--- WHAT IS BEING ASKED ---
Convert every line of the items below into a JSON list of strings, one string per line, leaving out blank lines.

---- RECORDS FOR THE EXERCISE

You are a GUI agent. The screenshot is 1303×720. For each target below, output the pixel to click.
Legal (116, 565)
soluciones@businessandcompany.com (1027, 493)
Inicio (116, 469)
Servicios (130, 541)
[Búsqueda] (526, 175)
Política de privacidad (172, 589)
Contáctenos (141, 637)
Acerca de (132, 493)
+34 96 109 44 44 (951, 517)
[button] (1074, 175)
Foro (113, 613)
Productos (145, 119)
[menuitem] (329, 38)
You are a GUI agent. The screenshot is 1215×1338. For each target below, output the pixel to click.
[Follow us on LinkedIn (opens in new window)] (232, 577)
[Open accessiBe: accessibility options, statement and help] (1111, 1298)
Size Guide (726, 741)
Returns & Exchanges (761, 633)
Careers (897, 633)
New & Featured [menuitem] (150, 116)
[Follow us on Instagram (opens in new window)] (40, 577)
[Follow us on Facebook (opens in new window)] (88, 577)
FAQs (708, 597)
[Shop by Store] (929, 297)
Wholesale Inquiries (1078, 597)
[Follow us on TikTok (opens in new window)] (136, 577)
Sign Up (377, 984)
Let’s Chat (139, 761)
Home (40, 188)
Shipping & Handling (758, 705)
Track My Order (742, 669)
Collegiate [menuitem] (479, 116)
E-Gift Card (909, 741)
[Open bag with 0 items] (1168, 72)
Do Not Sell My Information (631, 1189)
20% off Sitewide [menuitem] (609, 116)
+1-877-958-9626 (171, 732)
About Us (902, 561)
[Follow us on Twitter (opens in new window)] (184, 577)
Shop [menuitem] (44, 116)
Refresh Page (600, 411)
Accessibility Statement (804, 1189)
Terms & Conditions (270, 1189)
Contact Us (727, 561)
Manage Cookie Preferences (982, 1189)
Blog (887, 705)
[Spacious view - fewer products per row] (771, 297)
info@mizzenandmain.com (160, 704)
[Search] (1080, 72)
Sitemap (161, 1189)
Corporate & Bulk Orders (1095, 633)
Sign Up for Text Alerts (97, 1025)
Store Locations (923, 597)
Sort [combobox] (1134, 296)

--------

--- FULL ANSWER ---
[
  "You are a GUI agent. The screenshot is 1303×720. For each target below, output the pixel to click.",
  "Legal (116, 565)",
  "soluciones@businessandcompany.com (1027, 493)",
  "Inicio (116, 469)",
  "Servicios (130, 541)",
  "[Búsqueda] (526, 175)",
  "Política de privacidad (172, 589)",
  "Contáctenos (141, 637)",
  "Acerca de (132, 493)",
  "+34 96 109 44 44 (951, 517)",
  "[button] (1074, 175)",
  "Foro (113, 613)",
  "Productos (145, 119)",
  "[menuitem] (329, 38)",
  "You are a GUI agent. The screenshot is 1215×1338. For each target below, output the pixel to click.",
  "[Follow us on LinkedIn (opens in new window)] (232, 577)",
  "[Open accessiBe: accessibility options, statement and help] (1111, 1298)",
  "Size Guide (726, 741)",
  "Returns & Exchanges (761, 633)",
  "Careers (897, 633)",
  "New & Featured [menuitem] (150, 116)",
  "[Follow us on Instagram (opens in new window)] (40, 577)",
  "[Follow us on Facebook (opens in new window)] (88, 577)",
  "FAQs (708, 597)",
  "[Shop by Store] (929, 297)",
  "Wholesale Inquiries (1078, 597)",
  "[Follow us on TikTok (opens in new window)] (136, 577)",
  "Sign Up (377, 984)",
  "Let’s Chat (139, 761)",
  "Home (40, 188)",
  "Shipping & Handling (758, 705)",
  "Track My Order (742, 669)",
  "Collegiate [menuitem] (479, 116)",
  "E-Gift Card (909, 741)",
  "[Open bag with 0 items] (1168, 72)",
  "Do Not Sell My Information (631, 1189)",
  "20% off Sitewide [menuitem] (609, 116)",
  "+1-877-958-9626 (171, 732)",
  "About Us (902, 561)",
  "[Follow us on Twitter (opens in new window)] (184, 577)",
  "Shop [menuitem] (44, 116)",
  "Refresh Page (600, 411)",
  "Accessibility Statement (804, 1189)",
  "Terms & Conditions (270, 1189)",
  "Contact Us (727, 561)",
  "Manage Cookie Preferences (982, 1189)",
  "Blog (887, 705)",
  "[Spacious view - fewer products per row] (771, 297)",
  "info@mizzenandmain.com (160, 704)",
  "[Search] (1080, 72)",
  "Sitemap (161, 1189)",
  "Corporate & Bulk Orders (1095, 633)",
  "Sign Up for Text Alerts (97, 1025)",
  "Store Locations (923, 597)",
  "Sort [combobox] (1134, 296)"
]